Look over the listing below and work out how many lines have the word "Like". Write only that number.

* * * *

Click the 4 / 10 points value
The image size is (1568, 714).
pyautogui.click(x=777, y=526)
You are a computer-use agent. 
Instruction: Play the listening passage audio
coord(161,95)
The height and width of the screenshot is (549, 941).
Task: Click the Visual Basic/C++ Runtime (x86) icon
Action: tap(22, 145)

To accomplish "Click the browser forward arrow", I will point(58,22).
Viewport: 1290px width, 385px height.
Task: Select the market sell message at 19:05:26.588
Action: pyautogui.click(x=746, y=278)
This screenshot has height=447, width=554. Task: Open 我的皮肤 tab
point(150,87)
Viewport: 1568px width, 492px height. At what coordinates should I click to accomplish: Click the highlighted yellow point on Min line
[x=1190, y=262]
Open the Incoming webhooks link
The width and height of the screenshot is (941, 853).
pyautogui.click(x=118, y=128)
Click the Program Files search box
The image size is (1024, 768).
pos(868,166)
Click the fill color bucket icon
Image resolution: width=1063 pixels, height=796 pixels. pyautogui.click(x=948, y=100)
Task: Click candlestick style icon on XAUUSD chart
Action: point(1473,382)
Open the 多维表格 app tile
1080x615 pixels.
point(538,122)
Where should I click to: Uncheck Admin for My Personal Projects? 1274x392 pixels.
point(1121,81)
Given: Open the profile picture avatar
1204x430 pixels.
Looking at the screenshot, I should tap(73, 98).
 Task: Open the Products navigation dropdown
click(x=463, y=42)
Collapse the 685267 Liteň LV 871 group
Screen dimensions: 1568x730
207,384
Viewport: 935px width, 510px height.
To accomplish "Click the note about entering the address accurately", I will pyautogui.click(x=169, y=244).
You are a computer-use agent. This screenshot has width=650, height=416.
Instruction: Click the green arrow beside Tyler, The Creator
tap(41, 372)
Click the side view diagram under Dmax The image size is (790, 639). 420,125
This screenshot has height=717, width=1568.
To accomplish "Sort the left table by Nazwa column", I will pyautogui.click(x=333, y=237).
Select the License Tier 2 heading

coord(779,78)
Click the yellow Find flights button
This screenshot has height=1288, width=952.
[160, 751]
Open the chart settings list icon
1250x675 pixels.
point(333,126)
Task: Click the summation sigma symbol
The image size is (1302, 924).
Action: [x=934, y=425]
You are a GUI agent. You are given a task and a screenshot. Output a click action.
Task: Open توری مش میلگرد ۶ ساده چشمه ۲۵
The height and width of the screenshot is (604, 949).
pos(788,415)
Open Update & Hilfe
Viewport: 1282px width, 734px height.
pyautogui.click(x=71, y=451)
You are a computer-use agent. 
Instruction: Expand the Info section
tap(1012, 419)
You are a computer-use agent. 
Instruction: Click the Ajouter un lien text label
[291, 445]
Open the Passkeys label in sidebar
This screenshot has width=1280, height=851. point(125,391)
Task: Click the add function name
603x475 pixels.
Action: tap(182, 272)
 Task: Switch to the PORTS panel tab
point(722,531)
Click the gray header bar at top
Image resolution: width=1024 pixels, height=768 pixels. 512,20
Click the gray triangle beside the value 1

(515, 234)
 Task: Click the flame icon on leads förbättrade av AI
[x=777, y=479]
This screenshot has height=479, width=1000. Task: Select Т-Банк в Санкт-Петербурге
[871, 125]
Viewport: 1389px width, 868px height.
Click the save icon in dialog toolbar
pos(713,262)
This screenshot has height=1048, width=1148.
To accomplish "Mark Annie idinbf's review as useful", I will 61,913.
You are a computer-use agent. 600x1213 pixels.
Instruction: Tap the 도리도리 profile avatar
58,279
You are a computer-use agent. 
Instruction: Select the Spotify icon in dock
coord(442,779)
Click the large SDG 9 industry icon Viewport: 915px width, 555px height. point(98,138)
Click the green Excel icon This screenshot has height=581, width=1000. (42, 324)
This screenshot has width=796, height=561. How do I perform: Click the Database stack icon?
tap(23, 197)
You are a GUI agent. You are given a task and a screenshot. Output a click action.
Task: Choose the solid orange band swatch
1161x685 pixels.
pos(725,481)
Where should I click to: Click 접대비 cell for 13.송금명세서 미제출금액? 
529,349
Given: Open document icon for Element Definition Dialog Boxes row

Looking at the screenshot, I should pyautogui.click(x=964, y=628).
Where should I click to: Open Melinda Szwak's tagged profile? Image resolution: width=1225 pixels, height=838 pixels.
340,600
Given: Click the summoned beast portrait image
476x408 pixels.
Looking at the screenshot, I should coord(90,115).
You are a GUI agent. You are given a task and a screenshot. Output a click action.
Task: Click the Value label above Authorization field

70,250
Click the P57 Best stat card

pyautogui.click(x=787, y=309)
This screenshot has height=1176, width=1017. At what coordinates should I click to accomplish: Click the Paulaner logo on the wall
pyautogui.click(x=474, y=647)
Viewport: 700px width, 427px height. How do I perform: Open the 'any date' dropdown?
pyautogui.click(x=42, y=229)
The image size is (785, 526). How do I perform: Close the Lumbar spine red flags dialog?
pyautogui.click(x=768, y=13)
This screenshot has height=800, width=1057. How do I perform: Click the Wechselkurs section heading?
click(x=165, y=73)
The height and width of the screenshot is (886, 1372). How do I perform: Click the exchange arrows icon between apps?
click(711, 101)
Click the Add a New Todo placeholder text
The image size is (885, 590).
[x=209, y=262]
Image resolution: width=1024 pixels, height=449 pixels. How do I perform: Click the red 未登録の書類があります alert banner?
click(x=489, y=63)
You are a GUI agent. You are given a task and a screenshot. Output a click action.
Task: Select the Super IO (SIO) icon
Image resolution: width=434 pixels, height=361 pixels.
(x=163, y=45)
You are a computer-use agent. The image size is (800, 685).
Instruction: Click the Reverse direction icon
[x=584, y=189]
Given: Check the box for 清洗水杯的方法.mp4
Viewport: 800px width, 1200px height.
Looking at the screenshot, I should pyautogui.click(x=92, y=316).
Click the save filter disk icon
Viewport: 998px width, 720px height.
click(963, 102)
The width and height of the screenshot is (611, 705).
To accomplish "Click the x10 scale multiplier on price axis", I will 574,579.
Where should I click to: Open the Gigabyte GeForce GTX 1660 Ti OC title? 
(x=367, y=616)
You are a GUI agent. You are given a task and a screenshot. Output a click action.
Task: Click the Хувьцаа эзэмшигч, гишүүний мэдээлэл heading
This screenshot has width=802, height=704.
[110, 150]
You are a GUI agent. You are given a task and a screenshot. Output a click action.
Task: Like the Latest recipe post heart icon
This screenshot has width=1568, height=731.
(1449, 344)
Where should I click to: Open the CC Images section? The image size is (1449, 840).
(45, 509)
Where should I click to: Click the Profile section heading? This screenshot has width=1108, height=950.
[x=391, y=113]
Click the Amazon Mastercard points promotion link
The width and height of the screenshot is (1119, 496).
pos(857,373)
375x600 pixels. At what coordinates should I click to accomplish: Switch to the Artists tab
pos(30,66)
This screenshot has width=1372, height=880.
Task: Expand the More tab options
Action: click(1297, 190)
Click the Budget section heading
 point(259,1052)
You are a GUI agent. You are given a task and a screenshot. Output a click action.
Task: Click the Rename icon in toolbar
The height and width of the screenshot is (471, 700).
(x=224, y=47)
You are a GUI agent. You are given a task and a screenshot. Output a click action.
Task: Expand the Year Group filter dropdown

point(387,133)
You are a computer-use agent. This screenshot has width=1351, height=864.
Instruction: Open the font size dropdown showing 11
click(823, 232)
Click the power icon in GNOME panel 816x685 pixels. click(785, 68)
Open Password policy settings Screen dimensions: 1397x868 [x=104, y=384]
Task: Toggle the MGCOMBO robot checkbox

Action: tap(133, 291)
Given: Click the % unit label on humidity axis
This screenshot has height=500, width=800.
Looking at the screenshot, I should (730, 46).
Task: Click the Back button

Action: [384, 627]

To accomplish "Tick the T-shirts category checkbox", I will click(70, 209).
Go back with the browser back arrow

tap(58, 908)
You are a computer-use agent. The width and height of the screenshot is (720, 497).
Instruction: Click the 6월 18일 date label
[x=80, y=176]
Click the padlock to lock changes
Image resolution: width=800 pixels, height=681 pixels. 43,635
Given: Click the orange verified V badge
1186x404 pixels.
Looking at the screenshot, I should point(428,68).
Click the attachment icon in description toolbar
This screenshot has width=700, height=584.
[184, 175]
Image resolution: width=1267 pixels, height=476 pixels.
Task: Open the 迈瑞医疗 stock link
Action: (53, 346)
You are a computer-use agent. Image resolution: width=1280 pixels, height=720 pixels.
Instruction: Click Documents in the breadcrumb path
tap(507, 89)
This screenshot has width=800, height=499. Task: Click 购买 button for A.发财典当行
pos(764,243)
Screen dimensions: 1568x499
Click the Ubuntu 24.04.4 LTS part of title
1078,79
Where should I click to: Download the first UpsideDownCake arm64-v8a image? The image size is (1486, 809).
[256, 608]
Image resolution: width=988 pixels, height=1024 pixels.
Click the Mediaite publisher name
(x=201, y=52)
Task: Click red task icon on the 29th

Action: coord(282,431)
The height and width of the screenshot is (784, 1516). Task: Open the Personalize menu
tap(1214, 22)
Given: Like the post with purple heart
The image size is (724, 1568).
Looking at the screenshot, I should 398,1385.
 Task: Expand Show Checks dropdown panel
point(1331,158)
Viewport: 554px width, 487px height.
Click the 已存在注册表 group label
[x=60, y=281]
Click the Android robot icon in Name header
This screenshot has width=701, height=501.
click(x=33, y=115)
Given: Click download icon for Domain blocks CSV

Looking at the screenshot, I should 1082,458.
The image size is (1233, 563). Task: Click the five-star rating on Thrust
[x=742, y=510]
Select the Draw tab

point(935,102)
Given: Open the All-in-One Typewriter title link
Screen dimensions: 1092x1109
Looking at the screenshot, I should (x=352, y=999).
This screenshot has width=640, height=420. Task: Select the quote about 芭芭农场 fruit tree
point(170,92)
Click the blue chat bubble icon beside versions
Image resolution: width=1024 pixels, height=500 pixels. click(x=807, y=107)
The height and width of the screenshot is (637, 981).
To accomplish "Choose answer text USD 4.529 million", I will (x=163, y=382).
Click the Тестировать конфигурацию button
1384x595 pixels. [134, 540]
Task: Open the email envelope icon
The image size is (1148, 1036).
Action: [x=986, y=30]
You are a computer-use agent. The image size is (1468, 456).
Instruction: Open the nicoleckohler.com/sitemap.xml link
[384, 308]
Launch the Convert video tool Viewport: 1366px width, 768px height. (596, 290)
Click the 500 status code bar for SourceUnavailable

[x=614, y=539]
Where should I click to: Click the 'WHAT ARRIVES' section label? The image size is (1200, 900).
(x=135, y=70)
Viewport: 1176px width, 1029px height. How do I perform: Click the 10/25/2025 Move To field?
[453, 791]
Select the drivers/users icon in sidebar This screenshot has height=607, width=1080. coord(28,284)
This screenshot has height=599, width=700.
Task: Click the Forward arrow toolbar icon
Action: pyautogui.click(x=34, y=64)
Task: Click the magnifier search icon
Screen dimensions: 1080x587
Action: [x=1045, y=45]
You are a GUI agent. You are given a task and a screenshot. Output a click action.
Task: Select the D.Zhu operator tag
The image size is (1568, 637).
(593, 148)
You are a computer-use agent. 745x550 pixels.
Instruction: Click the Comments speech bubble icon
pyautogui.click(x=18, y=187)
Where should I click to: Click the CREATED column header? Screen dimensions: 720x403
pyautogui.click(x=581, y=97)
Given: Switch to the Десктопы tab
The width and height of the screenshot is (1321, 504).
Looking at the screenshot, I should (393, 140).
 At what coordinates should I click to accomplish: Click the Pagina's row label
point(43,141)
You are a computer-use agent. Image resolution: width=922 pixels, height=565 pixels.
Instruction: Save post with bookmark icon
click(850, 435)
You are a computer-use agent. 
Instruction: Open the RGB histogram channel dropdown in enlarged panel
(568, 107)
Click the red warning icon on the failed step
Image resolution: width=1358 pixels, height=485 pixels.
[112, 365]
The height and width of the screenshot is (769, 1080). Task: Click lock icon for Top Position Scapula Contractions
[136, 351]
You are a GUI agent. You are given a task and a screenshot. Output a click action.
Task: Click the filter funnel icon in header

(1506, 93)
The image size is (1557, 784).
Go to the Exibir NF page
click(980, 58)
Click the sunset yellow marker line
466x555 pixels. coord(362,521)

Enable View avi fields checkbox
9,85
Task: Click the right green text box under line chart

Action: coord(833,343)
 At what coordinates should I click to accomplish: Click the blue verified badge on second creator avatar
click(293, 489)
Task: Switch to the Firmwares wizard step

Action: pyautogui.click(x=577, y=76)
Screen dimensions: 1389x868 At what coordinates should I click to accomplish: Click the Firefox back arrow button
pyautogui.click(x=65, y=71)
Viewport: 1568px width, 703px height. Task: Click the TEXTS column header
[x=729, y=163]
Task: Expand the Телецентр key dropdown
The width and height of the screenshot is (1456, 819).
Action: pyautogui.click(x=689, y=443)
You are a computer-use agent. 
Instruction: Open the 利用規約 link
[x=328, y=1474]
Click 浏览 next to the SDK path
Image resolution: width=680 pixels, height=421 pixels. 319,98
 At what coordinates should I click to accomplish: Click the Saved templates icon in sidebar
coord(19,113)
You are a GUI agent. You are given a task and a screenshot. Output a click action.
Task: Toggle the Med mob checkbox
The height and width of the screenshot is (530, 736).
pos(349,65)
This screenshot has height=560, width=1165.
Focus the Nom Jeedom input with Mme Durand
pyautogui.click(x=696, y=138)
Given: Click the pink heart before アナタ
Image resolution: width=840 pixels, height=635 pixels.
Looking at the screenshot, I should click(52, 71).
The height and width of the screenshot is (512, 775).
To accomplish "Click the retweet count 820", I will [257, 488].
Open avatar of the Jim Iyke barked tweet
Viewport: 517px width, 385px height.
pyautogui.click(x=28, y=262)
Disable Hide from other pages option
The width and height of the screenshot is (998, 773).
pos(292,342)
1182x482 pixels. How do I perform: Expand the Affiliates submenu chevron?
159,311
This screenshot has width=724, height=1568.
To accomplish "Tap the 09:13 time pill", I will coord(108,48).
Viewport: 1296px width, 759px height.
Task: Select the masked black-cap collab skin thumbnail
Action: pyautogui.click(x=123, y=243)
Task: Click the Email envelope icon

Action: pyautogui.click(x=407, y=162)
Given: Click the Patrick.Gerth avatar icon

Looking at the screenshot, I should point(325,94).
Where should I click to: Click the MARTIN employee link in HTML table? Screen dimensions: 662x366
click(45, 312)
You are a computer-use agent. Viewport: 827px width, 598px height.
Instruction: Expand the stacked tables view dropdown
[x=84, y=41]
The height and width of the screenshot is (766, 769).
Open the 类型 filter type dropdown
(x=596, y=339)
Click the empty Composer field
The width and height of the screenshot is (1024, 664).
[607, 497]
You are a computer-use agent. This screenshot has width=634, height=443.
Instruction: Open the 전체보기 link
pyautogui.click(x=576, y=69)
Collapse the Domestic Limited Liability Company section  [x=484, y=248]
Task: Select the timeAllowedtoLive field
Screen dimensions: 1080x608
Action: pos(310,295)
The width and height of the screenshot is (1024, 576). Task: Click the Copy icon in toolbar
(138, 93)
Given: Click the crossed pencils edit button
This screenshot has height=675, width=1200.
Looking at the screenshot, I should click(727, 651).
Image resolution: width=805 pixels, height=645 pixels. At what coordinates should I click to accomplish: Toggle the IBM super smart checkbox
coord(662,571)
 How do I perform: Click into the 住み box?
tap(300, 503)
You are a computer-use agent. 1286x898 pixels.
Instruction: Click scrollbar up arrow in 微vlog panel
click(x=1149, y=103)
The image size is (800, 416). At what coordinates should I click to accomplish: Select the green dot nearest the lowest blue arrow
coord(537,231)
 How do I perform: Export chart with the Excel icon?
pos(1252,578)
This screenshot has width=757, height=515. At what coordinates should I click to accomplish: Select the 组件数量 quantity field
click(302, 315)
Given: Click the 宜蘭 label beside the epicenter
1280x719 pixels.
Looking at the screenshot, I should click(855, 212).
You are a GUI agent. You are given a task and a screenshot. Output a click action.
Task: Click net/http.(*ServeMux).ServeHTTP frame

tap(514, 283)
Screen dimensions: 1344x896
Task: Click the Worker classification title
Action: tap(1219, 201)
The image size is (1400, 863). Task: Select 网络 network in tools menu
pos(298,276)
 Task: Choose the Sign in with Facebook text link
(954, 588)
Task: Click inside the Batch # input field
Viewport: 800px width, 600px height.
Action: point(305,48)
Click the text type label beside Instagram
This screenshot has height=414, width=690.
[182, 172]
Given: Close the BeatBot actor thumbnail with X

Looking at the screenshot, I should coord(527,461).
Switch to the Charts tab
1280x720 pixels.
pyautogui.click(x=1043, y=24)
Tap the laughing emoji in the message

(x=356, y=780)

* * * *

OUTPUT BELOW » 2